Here, the frequency analysis unit 31, the distance calculation unit 32, the complex amplitude acquisition unit 33, the complex amplitude correction unit 34, the angle calculation unit 37, and the like are incorporated in the signal processor 3. The signal processor 3 includes, for example, as shown in FIG. 9, a processor 101 such as a central processing unit (CPU), a memory 102 which transmits and receives data to and from the processor 101, an input/output interface 103 which allows input and output of signals between the processor 101 and the outside, and the like. As the processor 101, an application specific integrated circuit (ASIC), an integrated circuit (IC), a digital signal processor (DSP), a field programmable gate array (FPGA), various signal processing circuits, and the like may be provided. As the memory 102, a random access memory (RAM) configured to allow data to be read therefrom and written therein by the processor 101, a read only memory (ROM) configured to allow data to be read by the processor 101, and the like are provided. The functions of the frequency analysis unit 31, the distance calculation unit 32, the complex amplitude acquisition unit 33, the complex amplitude correction unit 34, the angle calculation unit 37, and the like, are implemented by the processor 101 executing a program stored in the memory 102, for example. The input/output interface 103 is formed by, for example, an interface for converting a signal inputted from the outside to a signal that can be inputted to the processor 101, an interface for performing transmission and reception of signals between the processor 101 and the control voltage generator 11, an interface for outputting a calculation result from the processor 101 to the outside, or the like.

First, phase rotation due to a spherical wave will be described. FIG. 3A to FIG. 3C schematically show cases where a transmitted wave 10 transmitted from the transmitting antenna kt is reflected by an object 50 and then is received by the receiving antenna kr1 and the receiving antenna kr2. FIG. 3A shows a case where the object is at a sufficiently far location so that the reflected waves can be assumed to be plane waves at the positions of the receiving antennas. Under the assumption of plane waves, the direction of the reflected waves (the angle thereof from a base direction) can be obtained by measuring a reflected wave phase difference corresponding to a distance difference ΔL between a reflected wave 20a incident on the receiving antenna kr1 and a reflected wave 20b incident on the receiving antenna kr2.

However, in a case where the distance of the object is short, as shown in FIG. 3B, the reflected wave 20a incident on the receiving antenna kr1 and the reflected wave 20b incident on the receiving antenna kr2 deviate from a plane wave and are different in their directions. This is referred to as phase rotation due to a spherical wave. In calculating the direction of the reflected waves, the direction cannot be accurately calculated unless phase rotation due to a spherical wave is corrected. FIG. 3C shows a case where the distance of the object is even shorter, and the influence of phase rotation due to a spherical wave is greater than in FIG. 3B. Thus, the influence of phase rotation differs depending on the position of the object 50. In the present disclosure, an error of phase rotation due to a spherical wave is corrected on the basis of the position of an object, whereby accurate direction calculation, i.e., accurate angle calculation, is performed.

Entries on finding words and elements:
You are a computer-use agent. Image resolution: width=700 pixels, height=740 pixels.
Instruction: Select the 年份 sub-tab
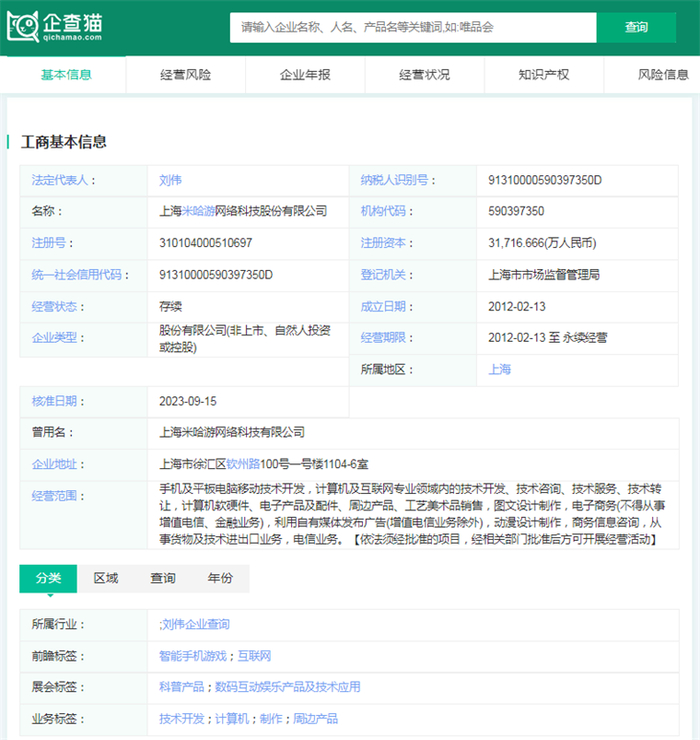220,579

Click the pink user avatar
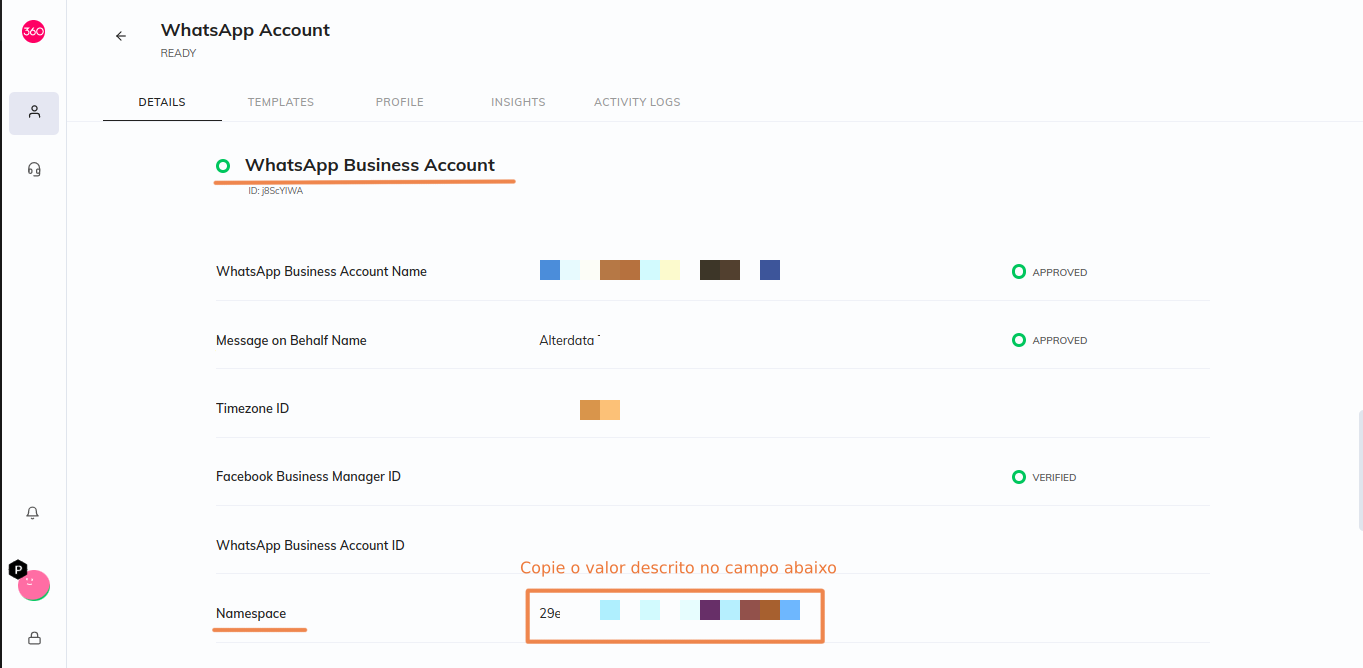pos(34,584)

### Brief
Write what comes next in the passage on radar signal processing and spherical-wave phase rotation, picking up right after its final sentence.

### Answer to this task
Meanwhile, in general, in radar devices, as an error for each device, antenna errors (amplitude error and phase error) are included in antennas, due to the internal structure of a radar, magnetic coupling between the antennas, and the like. These errors lead to, in particular, deterioration in angle calculation accuracy, and therefore it is necessary to correct the errors for each device at the time of shipping, for example. For this purpose, at the time of shipping or the like, antenna error correction data is acquired to generate an antenna error correction value such as a correction vector for eliminating a specific angle error or a correction matrix for reducing an error of an angle range where measurement can be performed. Regarding the antenna error correction value, for example, using the object 50 shown in FIG. 3B as a reference reflection source for which the distance and the direction are already known, data is acquired, and the antenna error correction value is generated so as to obtain the known distance and direction from the data.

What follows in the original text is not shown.